The reason for this (figured out via ldd) is that AMBER builds its own NetCDF library that it now inserts into LD_LIBRARY_PATH without the NetCDF4 API and HDF5 bindings. Since the conda version of netCDF4 was built against the full NetCDF package, the one ld tries to link to at runtime (because AMBER requires LD_LIBRARY_PATH) is missing some symbols. Removing AMBER from the environment fixes the import but is not really a convenient solution for users of AMBER.

At the moment there is no obvious solution if one wants to use netCDF4 and AMBER in the same shell session. If you need the fast writing capabilities of netCDF4 then you need to unload your AMBER environment before importing MDAnalysis.

See also

NCDFReader

Changed in version 0.10.0: Added ability to write velocities and forces

Changed in version 0.11.0: kwarg delta renamed to dt, for uniformity with other Readers

Changed in version 0.17.0: Use fast netCDF4 for writing but fall back to slow scipy.io.netcdf if netCDF4 is not available.

Changed in version 0.20.1: Changes the cell_angles unit to the AMBER NetCDF convention standard of degree instead of the degrees written in previous version of MDAnalysis (Issue #2327).

close()[source]

Close the trajectory file.

is_periodic(ts)[source]

Test if timestep ts contains a periodic box.

Parameters:ts (Timestep) – Timestep instance containing coordinates to be written to trajectory file
Returns:Return True if ts contains a valid simulation box
Return type:bool

6.17.2. ASCII TRAJ trajectories

ASCII AMBER TRJ coordinate files (as defined in AMBER TRJ format) are handled by the TRJReader. It is also possible to directly read bzip2 or gzip compressed files.

AMBER ASCII trajectories are recognised by the suffix ‘.trj’, ‘.mdcrd’ or ‘.crdbox (possibly with an additional ‘.gz’ or ‘.bz2’).

Note

In the AMBER community, these trajectories are often saved with the suffix ‘.crd’ but this extension conflicts with the CHARMM CRD format and MDAnalysis will not correctly autodetect AMBER “.crd” trajectories. Instead, explicitly provide the format="TRJ" argument to Universe:

u = MDAnalysis.Universe("top.prmtop", "traj.crd", format="TRJ")

In this way, the AMBER TRJReader is used.

Limitations

  • Periodic boxes are only stored as box lengths A, B, C in an AMBER trajectory; the reader always assumes that these are orthorhombic boxes.
  • The trajectory does not contain time information so we simply set the time step to 1 ps (or the user could provide it as kwarg dt)
  • Trajectories with fewer than 4 atoms probably fail to be read (BUG).
  • If the trajectory contains exactly one atom then it is always assumed to be non-periodic (for technical reasons).
  • Velocities are currently not supported as ASCII trajectories.
class MDAnalysis.coordinates.TRJ.TRJReader(filename, n_atoms=None, **kwargs)[source]

AMBER trajectory reader.

Reads the ASCII formatted AMBER TRJ format. Periodic box information is auto-detected.

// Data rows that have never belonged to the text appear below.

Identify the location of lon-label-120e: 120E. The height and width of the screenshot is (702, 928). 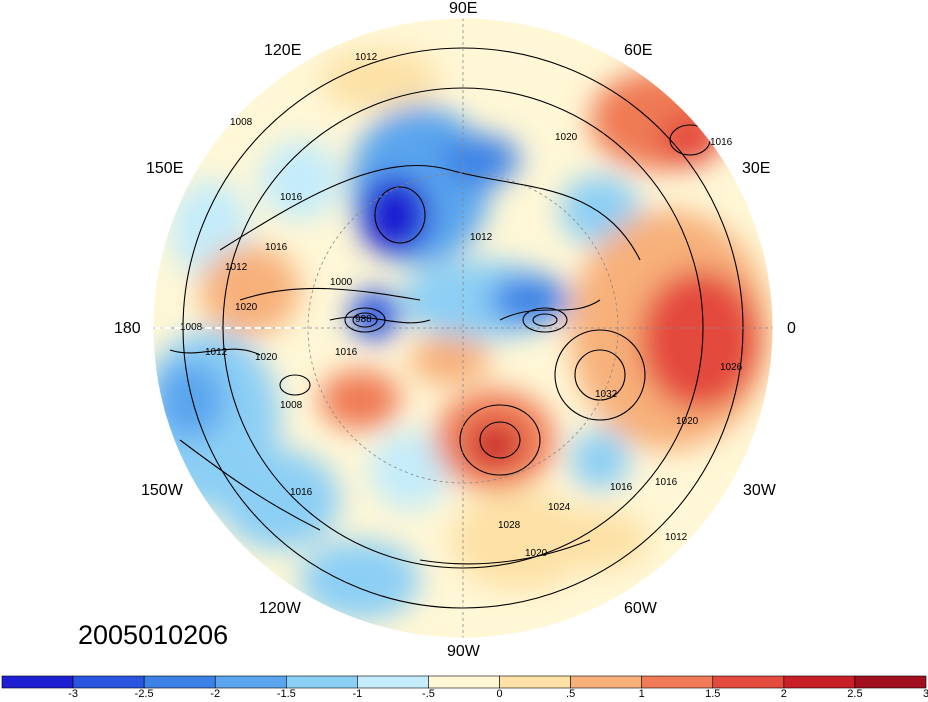
(283, 50).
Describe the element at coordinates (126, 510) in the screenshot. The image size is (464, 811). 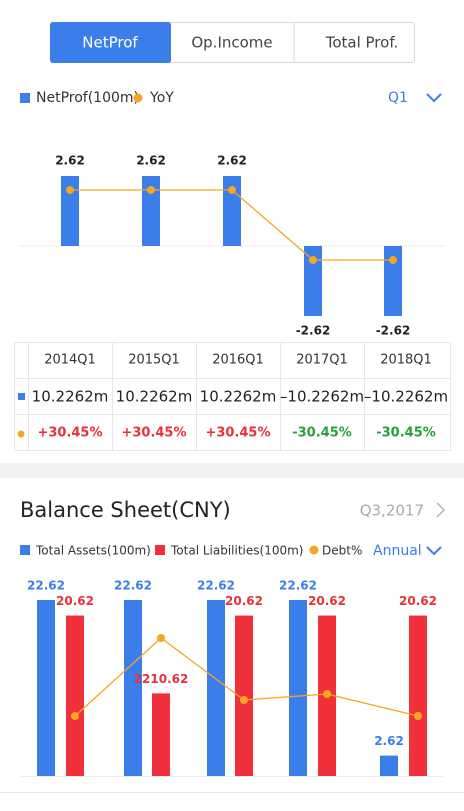
I see `section-title: Balance Sheet(CNY)` at that location.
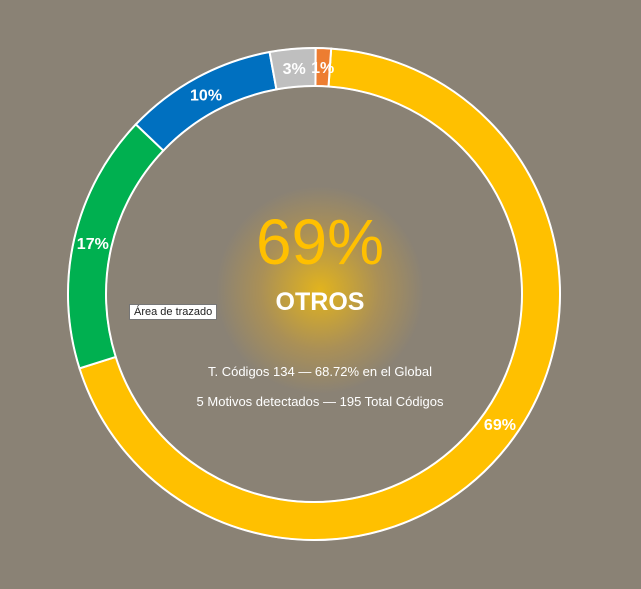 The width and height of the screenshot is (641, 589). Describe the element at coordinates (322, 68) in the screenshot. I see `data-label-5: 1%` at that location.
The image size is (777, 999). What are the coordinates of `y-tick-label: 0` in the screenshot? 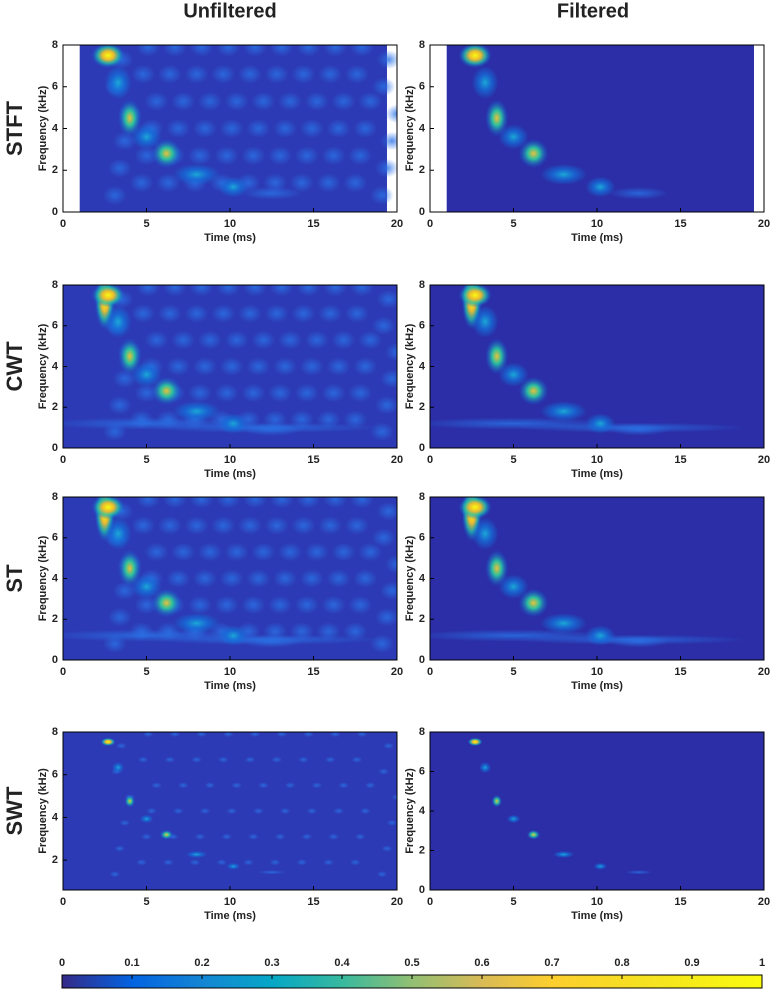 It's located at (55, 212).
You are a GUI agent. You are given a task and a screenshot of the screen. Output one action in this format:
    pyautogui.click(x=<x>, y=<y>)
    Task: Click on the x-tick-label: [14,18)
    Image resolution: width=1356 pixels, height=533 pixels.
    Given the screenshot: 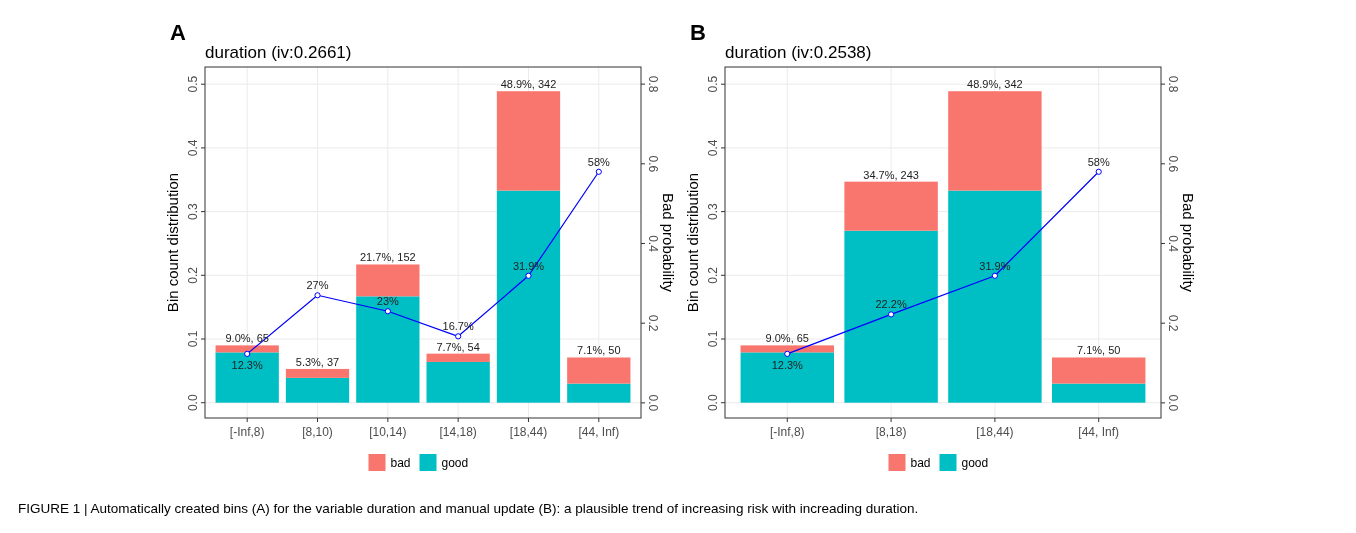 What is the action you would take?
    pyautogui.click(x=458, y=432)
    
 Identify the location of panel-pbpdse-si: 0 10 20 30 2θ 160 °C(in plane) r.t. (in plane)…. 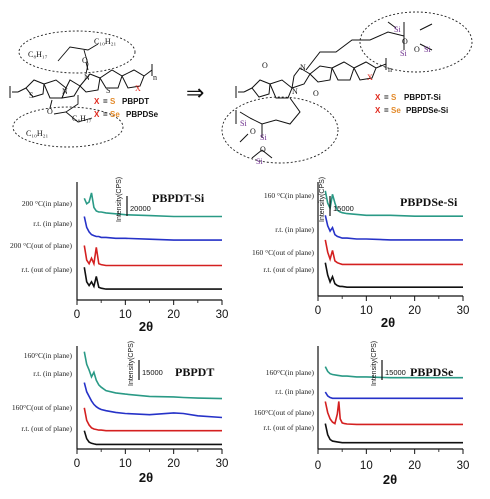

The number of atoms in a timestep must be provided in the n_atoms keyword because it is not stored in the trajectory header and cannot be reliably autodetected. The constructor raises a ValueError if n_atoms is left at its default value of None.

The length of a timestep is not stored in the trajectory itself but can be set by passing the dt keyword argument to the constructor; it is assumed to be in ps. The default value is 1 ps.

Changed in version 0.11.0: Frames now 0-based instead of 1-based. kwarg delta renamed to dt, for uniformity with other Readers

close()[source]

Close trj trajectory file if it was open.

n_frames

Number of frames (obtained from reading the whole trajectory).

open_trajectory()[source]

Open the trajectory for reading and load first frame.